While compensation is undoubtedly a key driver in retention, developing defined and consistent HR processes is also critical for families, including onboarding, benefits and regular performance management, including training and performance reviews. Benefits that are common with estate and household employees include competitive vacation policies, paid time off for sick days and holidays, 401(k) plans with matching contributions and health insurance.

More specific to the role of these employees, scheduling is becoming increasingly important: giving employees advance notice of need-to-work days is becoming more necessary as a way to demonstrate respect for employees’ time. Student loan reimbursements or continuing education and training opportunities, like classes that provide employees with continuing education, communicate to employees that their employers—the family they’re working for—is invested in improving their lives and future prospects.

Further, the report found an increased hybridization of traditional roles with more contemporary lifestyle needs, such as executive personal assistants, estate operations managers, family personal assistants and more.
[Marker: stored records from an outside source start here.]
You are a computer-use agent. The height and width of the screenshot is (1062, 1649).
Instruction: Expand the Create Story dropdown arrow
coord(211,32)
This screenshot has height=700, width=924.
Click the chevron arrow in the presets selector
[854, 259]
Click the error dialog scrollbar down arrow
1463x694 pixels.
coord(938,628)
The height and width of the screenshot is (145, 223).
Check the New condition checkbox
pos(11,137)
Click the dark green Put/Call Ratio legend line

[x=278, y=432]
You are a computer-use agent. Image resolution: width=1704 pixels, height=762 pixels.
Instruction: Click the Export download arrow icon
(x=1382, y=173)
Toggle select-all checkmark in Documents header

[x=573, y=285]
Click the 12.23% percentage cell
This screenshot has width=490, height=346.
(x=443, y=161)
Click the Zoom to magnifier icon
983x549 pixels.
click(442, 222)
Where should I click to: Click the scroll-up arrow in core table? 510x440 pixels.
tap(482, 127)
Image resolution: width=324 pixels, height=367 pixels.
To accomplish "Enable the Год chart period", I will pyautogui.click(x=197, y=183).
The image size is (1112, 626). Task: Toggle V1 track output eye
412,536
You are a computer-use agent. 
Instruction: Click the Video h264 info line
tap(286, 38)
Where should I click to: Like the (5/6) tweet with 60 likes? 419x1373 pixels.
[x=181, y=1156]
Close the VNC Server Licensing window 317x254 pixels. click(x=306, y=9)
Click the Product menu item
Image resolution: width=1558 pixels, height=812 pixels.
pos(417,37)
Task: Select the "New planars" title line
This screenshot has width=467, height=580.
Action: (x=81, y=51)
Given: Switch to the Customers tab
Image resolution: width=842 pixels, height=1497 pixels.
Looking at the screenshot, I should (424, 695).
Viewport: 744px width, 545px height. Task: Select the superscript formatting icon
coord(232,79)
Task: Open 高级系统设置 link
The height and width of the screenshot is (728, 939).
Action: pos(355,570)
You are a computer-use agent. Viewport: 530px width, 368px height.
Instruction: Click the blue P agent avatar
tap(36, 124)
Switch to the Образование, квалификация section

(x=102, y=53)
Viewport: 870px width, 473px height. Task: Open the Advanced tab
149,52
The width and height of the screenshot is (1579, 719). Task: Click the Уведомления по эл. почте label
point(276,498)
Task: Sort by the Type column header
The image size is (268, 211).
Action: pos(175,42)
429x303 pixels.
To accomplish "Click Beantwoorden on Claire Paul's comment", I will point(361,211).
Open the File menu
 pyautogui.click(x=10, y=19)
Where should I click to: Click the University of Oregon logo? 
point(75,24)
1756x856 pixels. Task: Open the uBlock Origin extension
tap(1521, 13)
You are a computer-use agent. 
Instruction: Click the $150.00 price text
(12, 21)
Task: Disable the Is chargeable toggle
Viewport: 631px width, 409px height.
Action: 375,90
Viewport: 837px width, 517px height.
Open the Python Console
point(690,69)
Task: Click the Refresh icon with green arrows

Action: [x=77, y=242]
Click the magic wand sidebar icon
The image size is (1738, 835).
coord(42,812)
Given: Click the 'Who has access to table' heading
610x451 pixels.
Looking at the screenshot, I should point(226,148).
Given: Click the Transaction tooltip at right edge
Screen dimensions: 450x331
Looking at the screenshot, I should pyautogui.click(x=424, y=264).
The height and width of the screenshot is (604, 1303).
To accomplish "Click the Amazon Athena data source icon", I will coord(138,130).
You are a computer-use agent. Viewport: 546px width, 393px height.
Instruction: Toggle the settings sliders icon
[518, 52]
This hybridization can help roles cover a broad range of needs with less staff, which offers them elevated salaries and room for growth. It also empowers families to justify full-time hires over part-time, shared or outsourced agency support.

However, pay ultimately prevails as the top factor to ensure your clients’ staff feel valued and appropriately compensated. Beyond normal pay increases aligned with tenure, seniority and performance, families may need also to spend more to compensate for the increased cost of living and housing, especially in rural areas, which have been particularly hard hit from past waves of pandemic-fueled migration from cities to less dense areas. These factors are vital to consider when making decisions on pay.

As wealth management professionals, it’s important to be able to guide UHNW clients to make thorough decisions as items like compensation impact their broader financial plan. Data is important to use and demonstrate to clients what compensation trends are directly impacting their employees, especially amid ongoing market volatility and a challenging job market. Providing these best practices and guidance will equip clients to make the best decisions to retain talent that helps them keep their estate operating successfully.

Valerie Wong Fountain is managing director, head of FOR platform and partner management at Morgan Stanley Private Wealth Management.

Morgan Stanley collaborated with Botoff Consulting to conduct its 2022 Estate and Household Staff Compensation Report.